Tasks:
[1] Copy, word for word, the part of the "Another Place" song article that opens with the words containing "Bastille singles chronology" and closes with "Doom Days (2019).".
[2] Carry on writing the "Another Place" song article from the point where it stops.

Document extract:
Single by Bastille and Alessia Cara

from the album Doom Days
- Released: 25 October 2019
- Recorded: 2018
- Length: 3:31
- Label: Virgin
- Songwriter(s): Dan Smith
- Producer(s): Mark Crew; Smith; Dan Priddy;

Bastille singles chronology
| "Those Nights" (2019) | "Another Place" (2019) | "Can't Fight This Feeling" (2019) |

Alessia Cara singles chronology
| "Rooting for You" (2019) | "Another Place" (2019) | "Make it to Christmas" (2019) |

= Another Place (song) =

"Another Place" is a song by English indie pop band Bastille and Canadian singer and songwriter Alessia Cara. It was released on 25 October 2019 as the fifth single from Bastille's third studio album, Doom Days (2019).

Records supplied:
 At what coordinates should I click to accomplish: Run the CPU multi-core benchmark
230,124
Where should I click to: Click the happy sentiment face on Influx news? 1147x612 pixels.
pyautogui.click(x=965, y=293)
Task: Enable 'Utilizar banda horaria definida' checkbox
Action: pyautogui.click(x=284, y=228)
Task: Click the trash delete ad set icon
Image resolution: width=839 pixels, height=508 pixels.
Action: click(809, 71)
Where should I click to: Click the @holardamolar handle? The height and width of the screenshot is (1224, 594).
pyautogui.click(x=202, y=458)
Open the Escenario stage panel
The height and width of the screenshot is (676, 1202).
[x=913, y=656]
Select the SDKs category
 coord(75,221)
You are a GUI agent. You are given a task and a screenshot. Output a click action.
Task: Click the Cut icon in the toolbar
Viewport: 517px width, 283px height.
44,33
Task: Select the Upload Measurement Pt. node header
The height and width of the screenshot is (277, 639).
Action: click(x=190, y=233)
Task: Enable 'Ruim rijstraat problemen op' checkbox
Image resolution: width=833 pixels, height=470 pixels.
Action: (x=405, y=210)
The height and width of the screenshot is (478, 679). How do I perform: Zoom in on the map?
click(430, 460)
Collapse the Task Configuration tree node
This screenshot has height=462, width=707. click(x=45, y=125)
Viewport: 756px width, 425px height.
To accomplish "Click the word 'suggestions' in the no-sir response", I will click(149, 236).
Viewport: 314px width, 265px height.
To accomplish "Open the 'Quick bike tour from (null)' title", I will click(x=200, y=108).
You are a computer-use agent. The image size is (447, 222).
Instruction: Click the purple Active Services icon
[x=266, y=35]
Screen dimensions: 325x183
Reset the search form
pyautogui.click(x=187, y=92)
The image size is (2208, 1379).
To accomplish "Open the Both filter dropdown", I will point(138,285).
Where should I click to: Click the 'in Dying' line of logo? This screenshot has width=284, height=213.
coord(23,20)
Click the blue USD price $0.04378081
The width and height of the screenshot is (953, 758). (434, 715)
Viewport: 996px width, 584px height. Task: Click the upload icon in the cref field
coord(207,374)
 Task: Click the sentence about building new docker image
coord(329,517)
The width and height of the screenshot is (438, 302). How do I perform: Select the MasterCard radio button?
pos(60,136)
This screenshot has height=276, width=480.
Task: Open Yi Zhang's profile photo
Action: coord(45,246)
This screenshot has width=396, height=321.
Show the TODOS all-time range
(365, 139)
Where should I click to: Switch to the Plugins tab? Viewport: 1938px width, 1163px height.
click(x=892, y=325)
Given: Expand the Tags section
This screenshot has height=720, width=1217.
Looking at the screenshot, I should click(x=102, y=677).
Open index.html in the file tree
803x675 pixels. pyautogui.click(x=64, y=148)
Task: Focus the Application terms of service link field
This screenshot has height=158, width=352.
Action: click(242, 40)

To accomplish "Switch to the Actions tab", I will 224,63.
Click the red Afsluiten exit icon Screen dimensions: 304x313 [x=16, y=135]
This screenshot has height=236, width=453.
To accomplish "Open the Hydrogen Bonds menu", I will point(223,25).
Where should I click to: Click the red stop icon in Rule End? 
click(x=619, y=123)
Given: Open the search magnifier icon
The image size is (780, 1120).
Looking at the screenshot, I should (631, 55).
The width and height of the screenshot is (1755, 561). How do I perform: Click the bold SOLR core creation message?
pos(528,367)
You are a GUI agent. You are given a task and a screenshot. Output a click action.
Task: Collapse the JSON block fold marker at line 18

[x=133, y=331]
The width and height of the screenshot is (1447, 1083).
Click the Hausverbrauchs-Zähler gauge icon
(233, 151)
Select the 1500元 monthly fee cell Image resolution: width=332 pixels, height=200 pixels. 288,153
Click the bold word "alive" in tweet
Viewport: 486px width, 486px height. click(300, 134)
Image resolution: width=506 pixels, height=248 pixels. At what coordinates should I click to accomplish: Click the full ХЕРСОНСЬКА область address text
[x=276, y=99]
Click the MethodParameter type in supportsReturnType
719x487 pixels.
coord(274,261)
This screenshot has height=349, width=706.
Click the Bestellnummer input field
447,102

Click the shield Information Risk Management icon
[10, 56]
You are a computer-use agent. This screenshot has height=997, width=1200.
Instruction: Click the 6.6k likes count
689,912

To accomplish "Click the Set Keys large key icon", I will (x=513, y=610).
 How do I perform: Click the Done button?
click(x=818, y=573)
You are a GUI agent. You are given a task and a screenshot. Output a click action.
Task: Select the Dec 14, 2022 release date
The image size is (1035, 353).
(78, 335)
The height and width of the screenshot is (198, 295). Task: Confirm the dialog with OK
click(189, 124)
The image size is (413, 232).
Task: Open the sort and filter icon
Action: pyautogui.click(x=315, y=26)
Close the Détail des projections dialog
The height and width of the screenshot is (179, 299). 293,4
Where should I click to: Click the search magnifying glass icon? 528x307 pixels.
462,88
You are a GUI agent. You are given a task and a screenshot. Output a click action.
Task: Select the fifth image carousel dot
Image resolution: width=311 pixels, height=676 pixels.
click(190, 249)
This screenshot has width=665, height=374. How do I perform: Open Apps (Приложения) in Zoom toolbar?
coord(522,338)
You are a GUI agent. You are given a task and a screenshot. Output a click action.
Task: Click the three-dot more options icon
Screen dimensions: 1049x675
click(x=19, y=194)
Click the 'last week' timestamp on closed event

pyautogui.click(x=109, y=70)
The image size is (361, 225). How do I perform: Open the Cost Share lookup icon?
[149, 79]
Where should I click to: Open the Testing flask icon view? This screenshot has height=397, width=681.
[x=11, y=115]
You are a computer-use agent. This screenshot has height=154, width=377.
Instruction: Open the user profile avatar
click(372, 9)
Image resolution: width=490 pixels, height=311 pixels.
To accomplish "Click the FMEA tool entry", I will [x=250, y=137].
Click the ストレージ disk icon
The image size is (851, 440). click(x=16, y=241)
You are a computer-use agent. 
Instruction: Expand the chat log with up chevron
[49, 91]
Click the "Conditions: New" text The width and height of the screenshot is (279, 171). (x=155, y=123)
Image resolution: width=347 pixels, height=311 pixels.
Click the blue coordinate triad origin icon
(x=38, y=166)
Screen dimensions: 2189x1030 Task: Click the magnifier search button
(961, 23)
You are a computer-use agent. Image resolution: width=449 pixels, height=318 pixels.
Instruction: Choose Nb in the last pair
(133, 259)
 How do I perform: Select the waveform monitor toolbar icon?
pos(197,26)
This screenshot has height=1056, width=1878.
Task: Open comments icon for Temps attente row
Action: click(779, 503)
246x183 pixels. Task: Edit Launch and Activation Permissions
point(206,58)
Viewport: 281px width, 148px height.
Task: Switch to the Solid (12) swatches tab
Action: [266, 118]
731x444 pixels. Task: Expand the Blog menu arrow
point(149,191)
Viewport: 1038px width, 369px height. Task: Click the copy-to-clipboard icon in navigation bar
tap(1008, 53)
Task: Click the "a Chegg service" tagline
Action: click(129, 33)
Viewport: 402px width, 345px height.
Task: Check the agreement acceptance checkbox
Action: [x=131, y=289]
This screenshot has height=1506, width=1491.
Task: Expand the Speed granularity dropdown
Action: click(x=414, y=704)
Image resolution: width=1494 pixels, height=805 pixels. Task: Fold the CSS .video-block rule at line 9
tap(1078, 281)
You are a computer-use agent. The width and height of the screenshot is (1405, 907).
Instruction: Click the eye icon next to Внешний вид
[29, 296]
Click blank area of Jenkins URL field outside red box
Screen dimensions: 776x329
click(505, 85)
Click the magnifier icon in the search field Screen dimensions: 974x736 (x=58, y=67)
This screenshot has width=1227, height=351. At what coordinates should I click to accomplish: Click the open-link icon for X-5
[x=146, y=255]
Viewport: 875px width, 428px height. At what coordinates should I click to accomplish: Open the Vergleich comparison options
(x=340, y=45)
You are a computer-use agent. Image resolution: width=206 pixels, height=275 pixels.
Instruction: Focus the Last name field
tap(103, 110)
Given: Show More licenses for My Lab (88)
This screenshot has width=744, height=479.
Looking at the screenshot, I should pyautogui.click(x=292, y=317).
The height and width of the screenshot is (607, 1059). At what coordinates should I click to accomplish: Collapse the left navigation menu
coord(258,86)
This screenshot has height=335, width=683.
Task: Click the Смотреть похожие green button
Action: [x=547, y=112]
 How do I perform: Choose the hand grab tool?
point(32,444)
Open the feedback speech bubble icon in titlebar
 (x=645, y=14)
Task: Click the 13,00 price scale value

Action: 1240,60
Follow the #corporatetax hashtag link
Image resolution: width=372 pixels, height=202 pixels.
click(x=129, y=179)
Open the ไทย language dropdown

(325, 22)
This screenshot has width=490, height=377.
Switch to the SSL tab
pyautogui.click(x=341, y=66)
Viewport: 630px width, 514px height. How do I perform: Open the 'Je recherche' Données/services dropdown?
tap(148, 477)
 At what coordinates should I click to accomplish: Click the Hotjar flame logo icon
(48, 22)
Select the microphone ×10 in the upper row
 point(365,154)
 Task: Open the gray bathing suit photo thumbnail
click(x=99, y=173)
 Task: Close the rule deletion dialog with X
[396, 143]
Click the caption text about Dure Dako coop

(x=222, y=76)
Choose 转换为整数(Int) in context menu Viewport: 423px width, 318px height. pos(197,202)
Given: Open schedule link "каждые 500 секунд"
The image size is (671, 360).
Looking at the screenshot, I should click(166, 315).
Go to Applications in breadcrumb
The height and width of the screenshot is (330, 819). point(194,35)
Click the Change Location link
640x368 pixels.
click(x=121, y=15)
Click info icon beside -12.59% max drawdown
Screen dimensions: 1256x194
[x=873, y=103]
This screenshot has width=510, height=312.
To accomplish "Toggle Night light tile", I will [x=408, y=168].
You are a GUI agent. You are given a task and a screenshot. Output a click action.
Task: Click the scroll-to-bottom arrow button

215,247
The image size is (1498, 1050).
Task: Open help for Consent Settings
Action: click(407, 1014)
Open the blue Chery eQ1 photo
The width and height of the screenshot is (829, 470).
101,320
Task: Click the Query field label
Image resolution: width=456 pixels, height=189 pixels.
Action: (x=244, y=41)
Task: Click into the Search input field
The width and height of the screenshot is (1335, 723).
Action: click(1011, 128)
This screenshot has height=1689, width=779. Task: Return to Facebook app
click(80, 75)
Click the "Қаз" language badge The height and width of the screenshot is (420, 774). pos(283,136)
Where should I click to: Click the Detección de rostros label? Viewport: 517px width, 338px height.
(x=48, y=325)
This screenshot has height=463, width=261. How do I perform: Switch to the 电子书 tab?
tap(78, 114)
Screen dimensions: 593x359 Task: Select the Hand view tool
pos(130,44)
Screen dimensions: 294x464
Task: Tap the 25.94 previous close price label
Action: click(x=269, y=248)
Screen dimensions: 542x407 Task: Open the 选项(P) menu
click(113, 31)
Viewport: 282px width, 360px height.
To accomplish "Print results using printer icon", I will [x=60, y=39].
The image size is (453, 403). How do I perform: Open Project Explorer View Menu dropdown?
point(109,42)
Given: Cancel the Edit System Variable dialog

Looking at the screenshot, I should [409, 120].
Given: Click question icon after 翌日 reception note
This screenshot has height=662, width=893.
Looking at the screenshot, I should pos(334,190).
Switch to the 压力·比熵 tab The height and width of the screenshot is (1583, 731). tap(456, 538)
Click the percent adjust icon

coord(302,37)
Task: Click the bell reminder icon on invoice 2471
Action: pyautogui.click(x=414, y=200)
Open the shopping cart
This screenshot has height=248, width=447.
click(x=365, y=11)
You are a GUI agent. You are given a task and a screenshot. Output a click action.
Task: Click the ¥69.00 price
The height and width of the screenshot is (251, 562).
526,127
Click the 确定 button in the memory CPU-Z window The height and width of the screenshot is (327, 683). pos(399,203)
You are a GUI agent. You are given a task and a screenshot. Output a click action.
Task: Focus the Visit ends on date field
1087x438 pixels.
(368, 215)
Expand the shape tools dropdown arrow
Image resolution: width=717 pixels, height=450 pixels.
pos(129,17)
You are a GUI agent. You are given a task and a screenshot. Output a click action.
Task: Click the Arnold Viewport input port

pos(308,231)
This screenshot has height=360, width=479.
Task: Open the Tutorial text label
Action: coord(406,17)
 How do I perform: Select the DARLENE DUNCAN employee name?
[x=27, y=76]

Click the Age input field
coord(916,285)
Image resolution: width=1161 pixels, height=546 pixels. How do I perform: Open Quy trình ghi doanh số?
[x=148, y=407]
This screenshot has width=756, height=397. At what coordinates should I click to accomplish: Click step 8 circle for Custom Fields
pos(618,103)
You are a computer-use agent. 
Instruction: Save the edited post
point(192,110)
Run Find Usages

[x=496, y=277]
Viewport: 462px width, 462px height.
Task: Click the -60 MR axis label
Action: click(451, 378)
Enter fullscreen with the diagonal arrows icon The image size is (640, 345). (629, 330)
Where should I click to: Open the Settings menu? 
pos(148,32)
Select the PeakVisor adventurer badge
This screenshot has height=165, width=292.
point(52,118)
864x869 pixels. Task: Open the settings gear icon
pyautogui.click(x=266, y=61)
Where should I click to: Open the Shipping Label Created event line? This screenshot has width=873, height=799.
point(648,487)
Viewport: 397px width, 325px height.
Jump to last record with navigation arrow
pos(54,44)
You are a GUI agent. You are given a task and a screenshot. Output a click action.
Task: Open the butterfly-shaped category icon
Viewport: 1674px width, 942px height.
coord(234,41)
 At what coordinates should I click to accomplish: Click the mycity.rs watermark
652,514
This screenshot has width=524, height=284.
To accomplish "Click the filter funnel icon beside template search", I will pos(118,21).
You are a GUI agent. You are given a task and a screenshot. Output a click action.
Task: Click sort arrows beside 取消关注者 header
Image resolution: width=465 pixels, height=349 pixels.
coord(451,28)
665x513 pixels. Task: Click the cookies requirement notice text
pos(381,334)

Solved tasks:
[1]
Bastille singles chronology
| "Those Nights" (2019) | "Another Place" (2019) | "Can't Fight This Feeling" (2019) |

Alessia Cara singles chronology
| "Rooting for You" (2019) | "Another Place" (2019) | "Make it to Christmas" (2019) |

= Another Place (song) =

"Another Place" is a song by English indie pop band Bastille and Canadian singer and songwriter Alessia Cara. It was released on 25 October 2019 as the fifth single from Bastille's third studio album, Doom Days (2019).

[2]
==Background==
Bastille released the new version of the song with Alessia Cara after she joined the band on stage in her hometown of Toronto during the band's recent US tour. When talking about the collaboration, Dan Smith said, "I'd always heard 'Another Place' as a duet and wanted it to be a story told from two perspectives, it's not something we've ever done, outside of our mixtapes, but we are huge fans of Alessia's — her voice and her song-writing are so distinct and brilliant — and we sent it to her to see if she'd be up for jumping on it with us. We love her verse and everything that she's brought to the song – I think she really elevates it." Cara said, "I met Dan last year and we got on really well, we talked about doing something together and he sent me the song a little while later. I loved the concept and thought it was both sonically and lyrically really great, as all Bastille stuff is. It all came together pretty naturally, and I can't wait for people to hear it."

==Music video==
A music video to accompany the release of "Another Place" was first released onto YouTube on 1 November 2019.

==Track listing==

Digital download (Album version)
| No. | Title | Length |
|---|---|---|
| 1. | "Another Place" | 3:31 |

Digital download (Single)
| No. | Title | Length |
|---|---|---|
| 1. | "Another Place" (with Alessia Cara) | 3:33 |

==Charts==

Weekly chart performance for "Another Place"
| Chart (2019–2020) | Peak position |
|---|---|
| Netherlands (Dutch Tipparade 40) | 9 |
| New Zealand Hot Singles (RMNZ) | 23 |
| Slovakia (Rádio Top 100) | 45 |
| Sweden Heatseeker (Sverigetopplistan) | 16 |
| US Hot Rock & Alternative Songs (Billboard) | 18 |

==Certifications==

Certifications for "Another Place"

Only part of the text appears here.